Aircraft were originally controlled by small aerodynamic surfaces operated by cables, attached to levers that magnified the pilot's input, using mechanical advantage. As aircraft grew in size and performance, the aerodynamic forces on these surfaces grew to the point where it was no longer possible for the pilot to manually control them across a wide range of speeds - controls with enough advantage to control the aircraft at high speed left the aircraft with significant overcontrol at lower speeds when the aerodynamic forces were reduced. Numerous aircraft in the early stages of World War II suffered from these problems, notably the Mitsubishi Zero and P-38 Lightning.[ citation needed ]

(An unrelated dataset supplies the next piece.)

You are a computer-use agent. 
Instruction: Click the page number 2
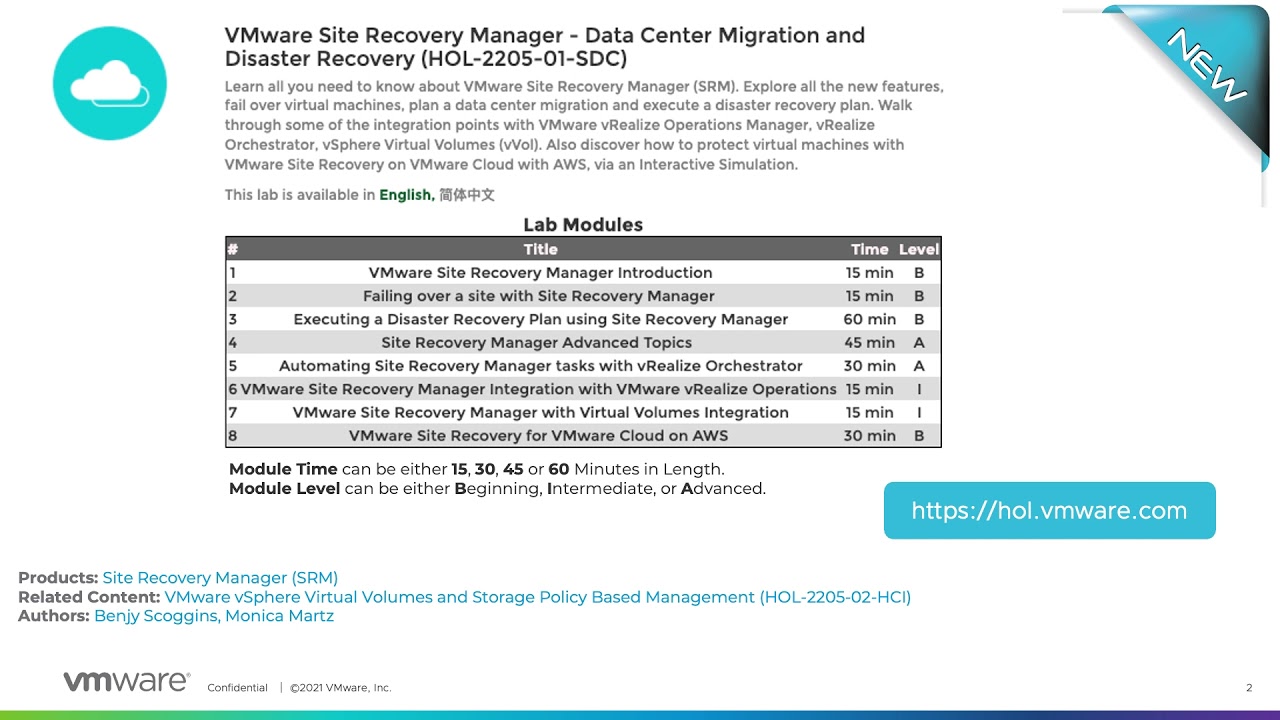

Starting in the 1940s, hydraulics were introduced to address these problems. In their early incarnations, hydraulic pumps attached to the engines fed high-pressure oil through tubes to the various control surfaces. Here, small valves were attached to the original control cables, controlling the flow of oil into an associated actuator connected to the control surface. One of the earliest fittings of a hydraulic boost system was to ailerons on late-war models of the P-38L, removing the need for great human strength to achieve a higher rate of roll. 
The systems evolved, replacing the mechanical linkages to the valves with electrical controls, producing the "fly-by-wire" design,  and more recently, optical networking systems called "fly-by-light". All these systems require three separate components, the hydraulic supply system, the valves and associated control network, and the actuators. Since any one of these systems could fail and render the aircraft inoperable, redundancies are needed that greatly increase the complexity of the system. Additionally, keeping the hydraulic oil pressurized is a constant power drain.
Some of the earliest use was on the Avro Vulcan bomber and the Vickers VC10 airliner known as the Powered Flight Control Units.   
The primary development that lead to the possibility of EHAs was the precision feedback controlled conventional motor, or high-power stepper motor [ citation needed ].  Stepper motors are designed to move through a fixed angle with every pulse of current and do so repeatedly in an extremely precise fashion. Both types of motor drives have been in use for years, powering the controls on motion control rigs and numeric control machine tools for instance.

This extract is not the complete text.